Thursday, June 8, 2017
Books I Found Helpful For Healing After Abuse
I did not understand what the boys did to me, but I knew it was bad because I had at least been told that these were my private parts. I knew, whatever it was they did to me, they weren't supposed to do it to me.
When I was six I told my mother what the boys did to me.
She said, "That's were babies come from," but she didn't do anything.
Her nonchalant response gave me the message that what happened to me was not significant.
This is a short book list
Begin by coming to terms with abuse.
Ellen Bass and Louise Thornton, Eds, I Never Told Anyone: Writings by Women Survivors of Child Sexual Abuse, 1991.
Dorais, Michel, Don't Tell: The Sexual Abuse of Boys. 2009.
Angelou, Maya, I Know Why The Caged Bird Sings, 1969.
Bauschard, Louise, Voices Set Free: Battered Women Speak From Prison, 1986.
This book is authored by a pioneer in the domestic violence movement who discovered that some of the women she worked with served time in prison for killing the husband who tried to kill them. As she looked into women serving time in prison, she discovered how many of them suffered from various forms of abuse through much of their lives. In other words, our judicial system was punishing deeply wounded women who had not had proper support for healing.
Mohammed, Mildred, Sacred Silent: The Mildred Mohammed Story, 2010.

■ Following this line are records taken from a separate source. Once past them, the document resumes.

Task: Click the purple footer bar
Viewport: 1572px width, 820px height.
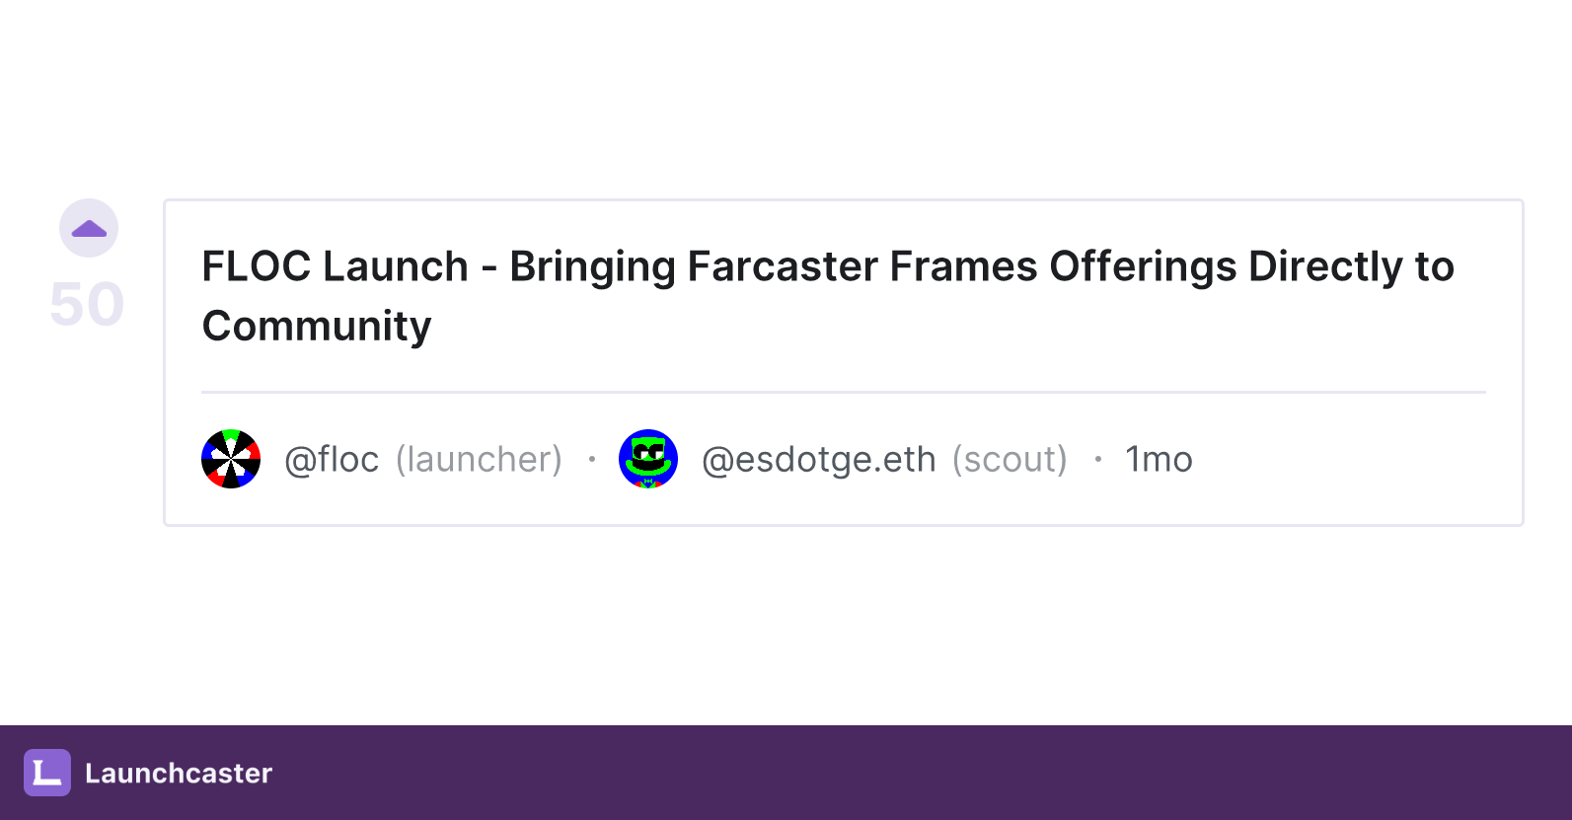Action: click(786, 773)
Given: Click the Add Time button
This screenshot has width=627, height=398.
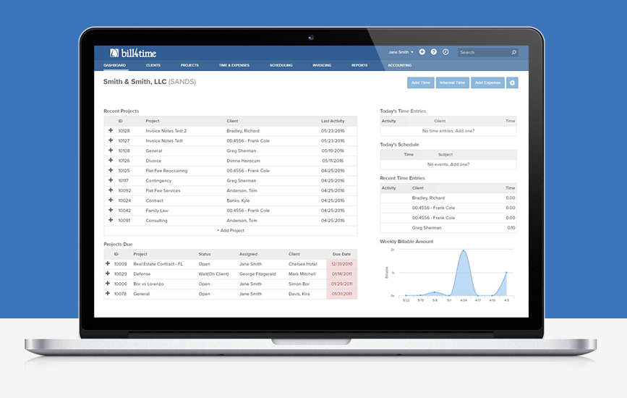Looking at the screenshot, I should [x=421, y=82].
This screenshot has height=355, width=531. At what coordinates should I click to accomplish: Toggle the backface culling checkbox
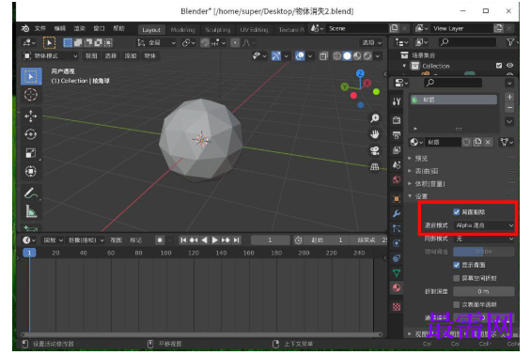coord(457,212)
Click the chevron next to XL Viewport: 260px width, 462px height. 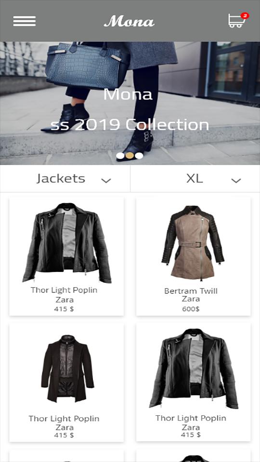[236, 180]

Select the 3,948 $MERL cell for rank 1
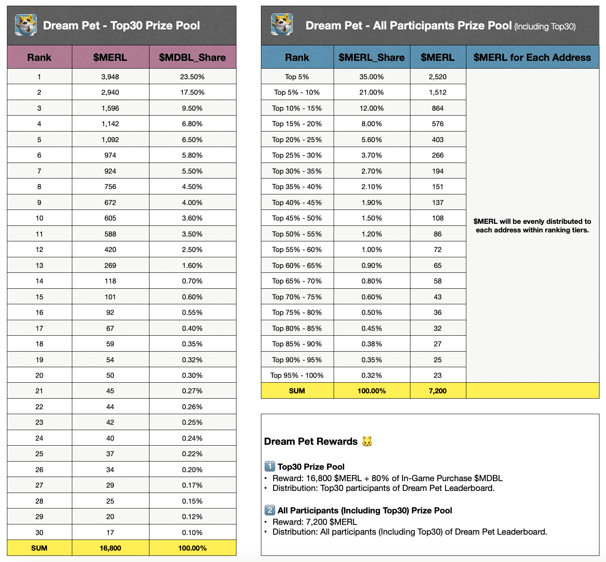point(110,77)
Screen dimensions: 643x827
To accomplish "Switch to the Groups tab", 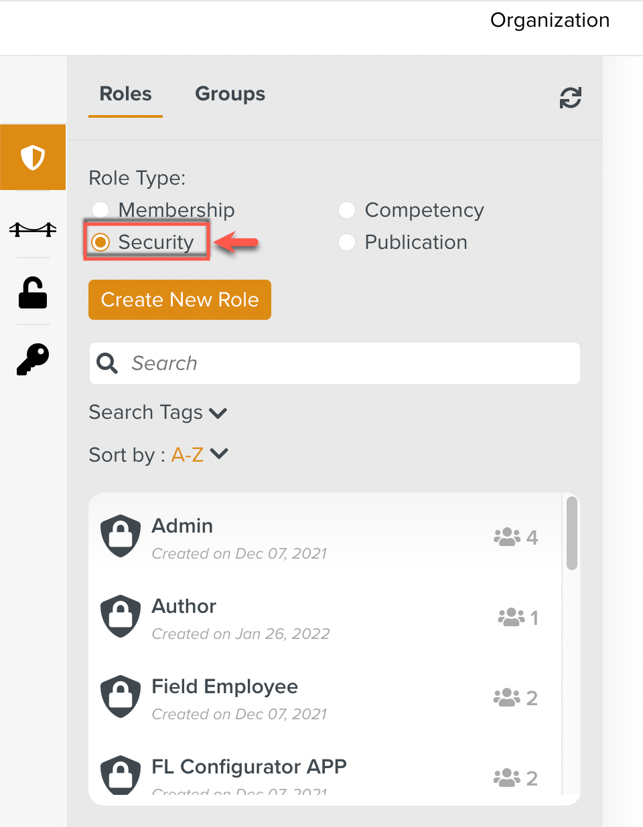I will click(230, 94).
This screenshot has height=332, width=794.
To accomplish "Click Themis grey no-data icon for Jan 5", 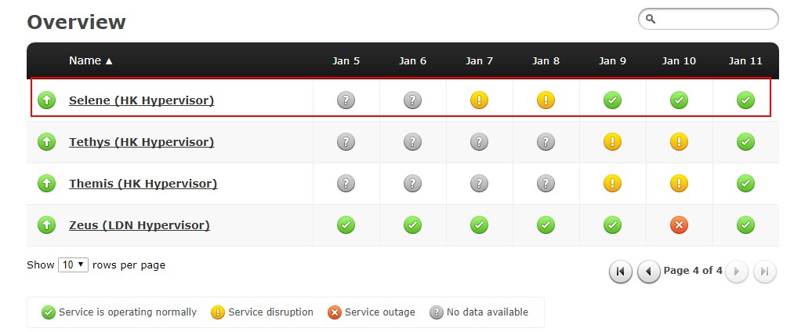I will pos(346,184).
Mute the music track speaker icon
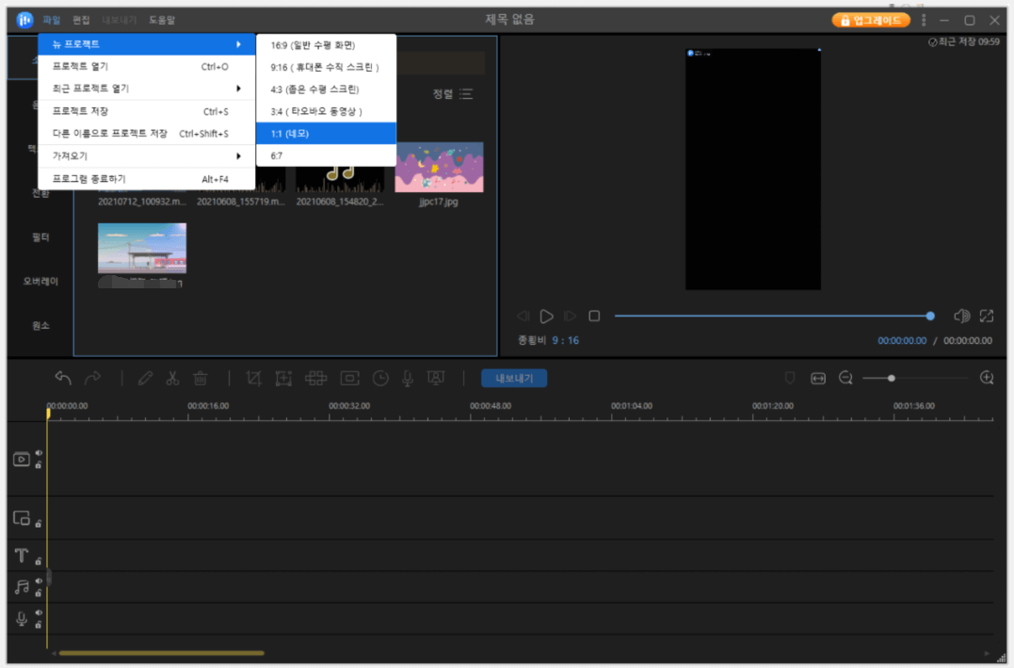The height and width of the screenshot is (668, 1014). tap(39, 581)
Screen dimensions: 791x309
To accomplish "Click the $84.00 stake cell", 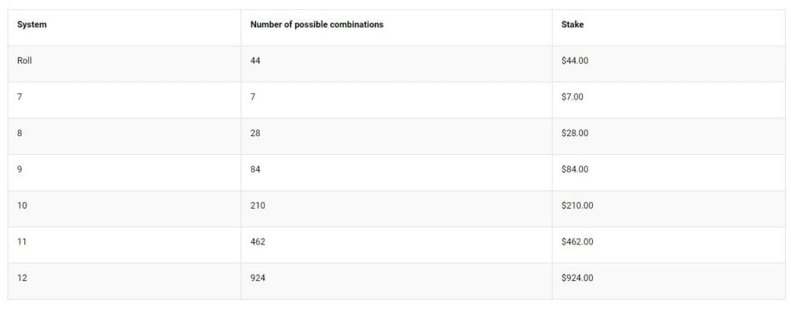I will (575, 169).
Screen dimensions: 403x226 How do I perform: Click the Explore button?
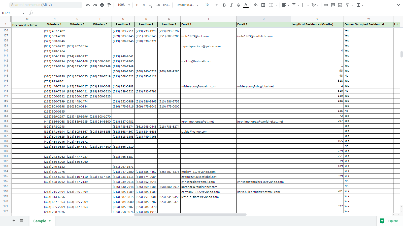389,221
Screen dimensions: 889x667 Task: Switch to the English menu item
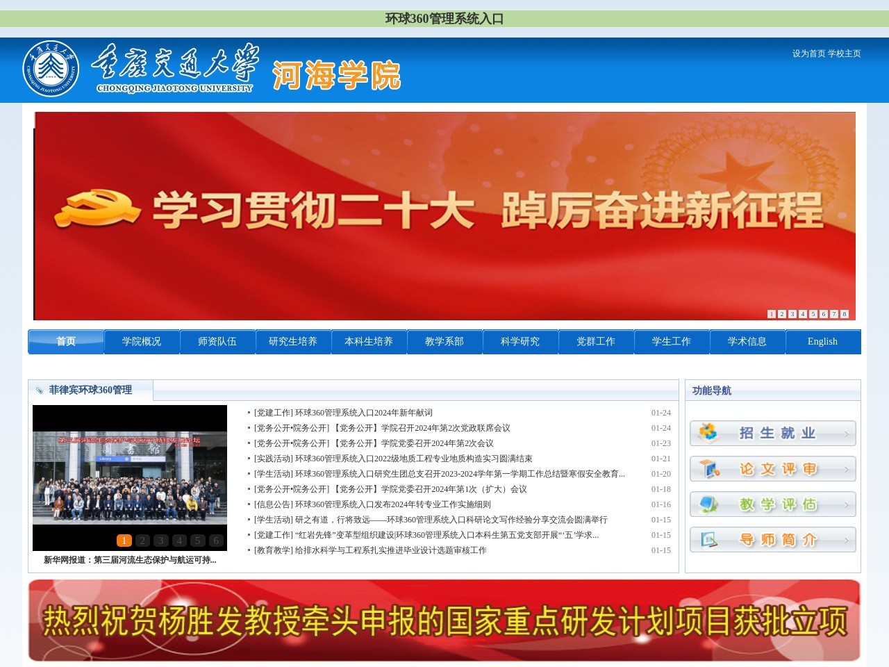pos(822,342)
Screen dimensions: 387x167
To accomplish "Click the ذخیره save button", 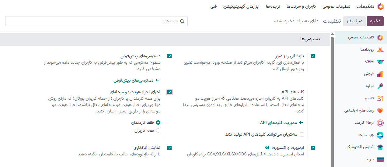I will pyautogui.click(x=375, y=21).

Remember the DC sniper who was black Muslim John Mohammed and his youthful and naive accomplice, Lee Boyd Malvo. The media covered the fact that this pair were black Muslims killing white people. Mildred Mohammed knew better. She knew that she was the target. She had suffered severe emotional and financial abuse while married to her former husband. When she left him, he committed the act most guaranteed to hurt her -- he took their children and fled to a Caribbean Island. Broken hearted and alone, she retreated to a domestic violence shelter to heal. Eventually she got her children back and moved from the Pacific Northwest to the environs of Washington DC to be as far from her abusive husband as she could be. Eventually what she knew would happen happened. The DC sniper's car turned up outside of her house. She survived to start a not-for-profit, After The Trauma, to help domestic violence survivors and write this book.